» **The task**: Copy each entry below exactly as it appears.
>>>
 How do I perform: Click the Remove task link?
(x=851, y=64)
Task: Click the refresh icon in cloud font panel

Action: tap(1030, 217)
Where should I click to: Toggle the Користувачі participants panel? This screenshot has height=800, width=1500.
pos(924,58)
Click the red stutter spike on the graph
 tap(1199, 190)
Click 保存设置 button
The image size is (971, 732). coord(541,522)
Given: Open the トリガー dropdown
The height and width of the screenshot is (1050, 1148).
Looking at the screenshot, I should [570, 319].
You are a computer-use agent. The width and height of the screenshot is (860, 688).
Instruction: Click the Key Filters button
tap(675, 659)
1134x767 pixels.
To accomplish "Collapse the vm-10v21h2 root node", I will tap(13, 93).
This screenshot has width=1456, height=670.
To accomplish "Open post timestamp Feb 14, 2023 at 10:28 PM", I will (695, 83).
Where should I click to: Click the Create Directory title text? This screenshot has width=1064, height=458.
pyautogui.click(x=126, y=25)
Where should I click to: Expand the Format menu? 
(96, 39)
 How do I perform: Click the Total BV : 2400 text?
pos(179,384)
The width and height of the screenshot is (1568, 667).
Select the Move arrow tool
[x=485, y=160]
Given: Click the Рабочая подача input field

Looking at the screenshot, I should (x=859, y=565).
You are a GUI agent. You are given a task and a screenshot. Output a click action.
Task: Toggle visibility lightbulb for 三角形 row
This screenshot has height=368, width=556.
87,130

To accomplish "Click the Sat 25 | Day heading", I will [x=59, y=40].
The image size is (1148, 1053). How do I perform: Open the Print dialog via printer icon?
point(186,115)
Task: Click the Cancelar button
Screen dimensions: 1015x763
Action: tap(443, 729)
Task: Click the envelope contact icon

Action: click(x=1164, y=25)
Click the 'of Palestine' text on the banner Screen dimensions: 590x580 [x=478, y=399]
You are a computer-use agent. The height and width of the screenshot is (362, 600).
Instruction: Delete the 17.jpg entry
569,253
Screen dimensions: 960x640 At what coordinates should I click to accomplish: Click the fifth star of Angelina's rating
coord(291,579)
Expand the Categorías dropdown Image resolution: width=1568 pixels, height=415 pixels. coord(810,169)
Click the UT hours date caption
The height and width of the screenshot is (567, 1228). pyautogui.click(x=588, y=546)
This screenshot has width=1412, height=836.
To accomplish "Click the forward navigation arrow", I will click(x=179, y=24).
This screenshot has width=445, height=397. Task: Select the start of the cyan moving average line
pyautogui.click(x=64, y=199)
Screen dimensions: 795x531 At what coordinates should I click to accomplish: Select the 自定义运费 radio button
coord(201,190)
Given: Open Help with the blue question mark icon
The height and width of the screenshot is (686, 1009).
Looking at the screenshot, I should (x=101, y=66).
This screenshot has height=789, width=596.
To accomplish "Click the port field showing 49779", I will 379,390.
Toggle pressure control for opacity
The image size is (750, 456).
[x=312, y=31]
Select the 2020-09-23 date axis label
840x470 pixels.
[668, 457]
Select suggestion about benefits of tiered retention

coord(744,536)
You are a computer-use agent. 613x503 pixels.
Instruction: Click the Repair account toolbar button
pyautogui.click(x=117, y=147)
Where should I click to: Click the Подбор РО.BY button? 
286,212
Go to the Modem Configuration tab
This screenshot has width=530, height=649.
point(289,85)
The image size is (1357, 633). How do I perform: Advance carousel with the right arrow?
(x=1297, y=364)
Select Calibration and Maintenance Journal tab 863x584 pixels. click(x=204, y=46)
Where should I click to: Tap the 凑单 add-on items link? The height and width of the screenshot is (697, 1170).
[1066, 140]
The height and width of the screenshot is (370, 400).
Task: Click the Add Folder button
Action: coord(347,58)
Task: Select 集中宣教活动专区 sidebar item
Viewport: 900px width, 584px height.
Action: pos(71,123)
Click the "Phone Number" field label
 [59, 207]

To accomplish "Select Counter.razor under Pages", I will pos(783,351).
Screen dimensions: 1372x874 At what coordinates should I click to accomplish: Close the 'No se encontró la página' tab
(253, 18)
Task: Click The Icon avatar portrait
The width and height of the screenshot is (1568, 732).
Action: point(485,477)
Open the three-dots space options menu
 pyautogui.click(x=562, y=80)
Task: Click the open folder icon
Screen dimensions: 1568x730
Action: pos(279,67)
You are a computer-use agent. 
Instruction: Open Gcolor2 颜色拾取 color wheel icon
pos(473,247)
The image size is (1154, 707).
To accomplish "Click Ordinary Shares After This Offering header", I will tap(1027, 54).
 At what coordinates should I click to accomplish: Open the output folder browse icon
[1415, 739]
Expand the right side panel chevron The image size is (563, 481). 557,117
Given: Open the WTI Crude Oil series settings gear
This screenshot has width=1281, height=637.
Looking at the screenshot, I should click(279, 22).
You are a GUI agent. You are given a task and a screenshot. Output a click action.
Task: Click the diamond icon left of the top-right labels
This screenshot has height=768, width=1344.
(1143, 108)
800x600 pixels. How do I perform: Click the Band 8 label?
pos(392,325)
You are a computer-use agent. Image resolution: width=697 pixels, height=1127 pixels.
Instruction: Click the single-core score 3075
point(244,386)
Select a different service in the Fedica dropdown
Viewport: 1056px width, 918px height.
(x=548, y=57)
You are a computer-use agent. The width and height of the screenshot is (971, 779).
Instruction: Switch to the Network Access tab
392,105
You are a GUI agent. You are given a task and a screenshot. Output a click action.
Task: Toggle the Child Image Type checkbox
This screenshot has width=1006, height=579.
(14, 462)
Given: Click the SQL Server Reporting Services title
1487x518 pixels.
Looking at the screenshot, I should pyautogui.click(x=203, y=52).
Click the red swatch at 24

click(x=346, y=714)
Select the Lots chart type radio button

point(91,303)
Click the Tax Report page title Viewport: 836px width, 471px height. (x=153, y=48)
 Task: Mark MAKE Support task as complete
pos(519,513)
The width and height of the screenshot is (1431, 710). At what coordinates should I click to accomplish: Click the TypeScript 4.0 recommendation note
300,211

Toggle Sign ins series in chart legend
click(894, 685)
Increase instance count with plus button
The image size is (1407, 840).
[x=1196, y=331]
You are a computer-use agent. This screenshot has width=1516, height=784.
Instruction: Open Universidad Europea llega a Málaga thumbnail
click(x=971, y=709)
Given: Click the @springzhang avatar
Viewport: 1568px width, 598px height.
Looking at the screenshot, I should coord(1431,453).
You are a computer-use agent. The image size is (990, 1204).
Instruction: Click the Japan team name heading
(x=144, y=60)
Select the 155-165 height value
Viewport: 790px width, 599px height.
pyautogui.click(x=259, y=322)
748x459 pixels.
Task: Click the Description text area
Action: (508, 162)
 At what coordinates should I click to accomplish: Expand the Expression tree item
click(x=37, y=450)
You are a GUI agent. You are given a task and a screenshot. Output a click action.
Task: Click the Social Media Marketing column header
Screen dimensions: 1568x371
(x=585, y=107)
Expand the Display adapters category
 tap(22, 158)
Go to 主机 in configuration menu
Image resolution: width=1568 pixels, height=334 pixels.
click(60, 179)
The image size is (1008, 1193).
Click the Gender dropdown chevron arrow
<<<
» **Solution for this problem**:
 How do I perform: Click the Remove task link?
(x=851, y=64)
Task: Click the refresh icon in cloud font panel

Action: tap(1030, 217)
Where should I click to: Toggle the Користувачі participants panel? This screenshot has height=800, width=1500.
pos(924,58)
Click the red stutter spike on the graph
 tap(1199, 190)
Click 保存设置 button
The image size is (971, 732). coord(541,522)
Given: Open the トリガー dropdown
The height and width of the screenshot is (1050, 1148).
Looking at the screenshot, I should [570, 319].
You are a computer-use agent. The width and height of the screenshot is (860, 688).
Instruction: Click the Key Filters button
tap(675, 659)
1134x767 pixels.
To accomplish "Collapse the vm-10v21h2 root node", I will tap(13, 93).
This screenshot has width=1456, height=670.
To accomplish "Open post timestamp Feb 14, 2023 at 10:28 PM", I will (695, 83).
Where should I click to: Click the Create Directory title text? This screenshot has width=1064, height=458.
pyautogui.click(x=126, y=25)
Where should I click to: Expand the Format menu? 
(96, 39)
 How do I perform: Click the Total BV : 2400 text?
pos(179,384)
The width and height of the screenshot is (1568, 667).
Select the Move arrow tool
[x=485, y=160]
Given: Click the Рабочая подача input field

Looking at the screenshot, I should (x=859, y=565).
You are a GUI agent. You are given a task and a screenshot. Output a click action.
Task: Toggle visibility lightbulb for 三角形 row
This screenshot has height=368, width=556.
87,130

To accomplish "Click the Sat 25 | Day heading", I will [x=59, y=40].
The image size is (1148, 1053). How do I perform: Open the Print dialog via printer icon?
point(186,115)
Task: Click the Cancelar button
Screen dimensions: 1015x763
Action: tap(443, 729)
Task: Click the envelope contact icon

Action: click(x=1164, y=25)
Click the 'of Palestine' text on the banner Screen dimensions: 590x580 [x=478, y=399]
You are a computer-use agent. The height and width of the screenshot is (362, 600).
Instruction: Delete the 17.jpg entry
569,253
Screen dimensions: 960x640 At what coordinates should I click to accomplish: Click the fifth star of Angelina's rating
coord(291,579)
Expand the Categorías dropdown Image resolution: width=1568 pixels, height=415 pixels. coord(810,169)
Click the UT hours date caption
The height and width of the screenshot is (567, 1228). pyautogui.click(x=588, y=546)
This screenshot has width=1412, height=836.
To accomplish "Click the forward navigation arrow", I will click(x=179, y=24).
This screenshot has width=445, height=397. Task: Select the start of the cyan moving average line
pyautogui.click(x=64, y=199)
Screen dimensions: 795x531 At what coordinates should I click to accomplish: Select the 自定义运费 radio button
coord(201,190)
Given: Open Help with the blue question mark icon
The height and width of the screenshot is (686, 1009).
Looking at the screenshot, I should (x=101, y=66).
This screenshot has height=789, width=596.
To accomplish "Click the port field showing 49779", I will 379,390.
Toggle pressure control for opacity
The image size is (750, 456).
[x=312, y=31]
Select the 2020-09-23 date axis label
840x470 pixels.
[668, 457]
Select suggestion about benefits of tiered retention

coord(744,536)
You are a computer-use agent. 613x503 pixels.
Instruction: Click the Repair account toolbar button
pyautogui.click(x=117, y=147)
Where should I click to: Click the Подбор РО.BY button? 
286,212
Go to the Modem Configuration tab
This screenshot has width=530, height=649.
point(289,85)
The image size is (1357, 633). How do I perform: Advance carousel with the right arrow?
(x=1297, y=364)
Select Calibration and Maintenance Journal tab 863x584 pixels. click(x=204, y=46)
Where should I click to: Tap the 凑单 add-on items link? The height and width of the screenshot is (697, 1170).
[1066, 140]
The height and width of the screenshot is (370, 400).
Task: Click the Add Folder button
Action: coord(347,58)
Task: Select 集中宣教活动专区 sidebar item
Viewport: 900px width, 584px height.
Action: pos(71,123)
Click the "Phone Number" field label
 [59, 207]

To accomplish "Select Counter.razor under Pages", I will pos(783,351).
Screen dimensions: 1372x874 At what coordinates should I click to accomplish: Close the 'No se encontró la página' tab
(253, 18)
Task: Click The Icon avatar portrait
The width and height of the screenshot is (1568, 732).
Action: point(485,477)
Open the three-dots space options menu
 pyautogui.click(x=562, y=80)
Task: Click the open folder icon
Screen dimensions: 1568x730
Action: pos(279,67)
You are a computer-use agent. 
Instruction: Open Gcolor2 颜色拾取 color wheel icon
pos(473,247)
The image size is (1154, 707).
To accomplish "Click Ordinary Shares After This Offering header", I will tap(1027, 54).
 At what coordinates should I click to accomplish: Open the output folder browse icon
[1415, 739]
Expand the right side panel chevron The image size is (563, 481). 557,117
Given: Open the WTI Crude Oil series settings gear
This screenshot has width=1281, height=637.
Looking at the screenshot, I should click(279, 22).
You are a GUI agent. You are given a task and a screenshot. Output a click action.
Task: Click the diamond icon left of the top-right labels
This screenshot has height=768, width=1344.
(1143, 108)
800x600 pixels. How do I perform: Click the Band 8 label?
pos(392,325)
You are a computer-use agent. Image resolution: width=697 pixels, height=1127 pixels.
Instruction: Click the single-core score 3075
point(244,386)
Select a different service in the Fedica dropdown
Viewport: 1056px width, 918px height.
(x=548, y=57)
You are a computer-use agent. The width and height of the screenshot is (971, 779).
Instruction: Switch to the Network Access tab
392,105
You are a GUI agent. You are given a task and a screenshot. Output a click action.
Task: Toggle the Child Image Type checkbox
This screenshot has width=1006, height=579.
(14, 462)
Given: Click the SQL Server Reporting Services title
1487x518 pixels.
Looking at the screenshot, I should pyautogui.click(x=203, y=52).
Click the red swatch at 24

click(x=346, y=714)
Select the Lots chart type radio button

point(91,303)
Click the Tax Report page title Viewport: 836px width, 471px height. (x=153, y=48)
 Task: Mark MAKE Support task as complete
pos(519,513)
The width and height of the screenshot is (1431, 710). At what coordinates should I click to accomplish: Click the TypeScript 4.0 recommendation note
300,211

Toggle Sign ins series in chart legend
click(894, 685)
Increase instance count with plus button
The image size is (1407, 840).
[x=1196, y=331]
You are a computer-use agent. This screenshot has width=1516, height=784.
Instruction: Open Universidad Europea llega a Málaga thumbnail
click(x=971, y=709)
Given: Click the @springzhang avatar
Viewport: 1568px width, 598px height.
Looking at the screenshot, I should coord(1431,453).
You are a computer-use agent. The image size is (990, 1204).
Instruction: Click the Japan team name heading
(x=144, y=60)
Select the 155-165 height value
Viewport: 790px width, 599px height.
pyautogui.click(x=259, y=322)
748x459 pixels.
Task: Click the Description text area
Action: (508, 162)
 At what coordinates should I click to accomplish: Expand the Expression tree item
click(x=37, y=450)
You are a GUI agent. You are given a task and a screenshot. Output a click action.
Task: Click the Social Media Marketing column header
Screen dimensions: 1568x371
(x=585, y=107)
Expand the Display adapters category
 tap(22, 158)
Go to 主机 in configuration menu
Image resolution: width=1568 pixels, height=334 pixels.
click(60, 179)
The image size is (1008, 1193).
Click the Gender dropdown chevron arrow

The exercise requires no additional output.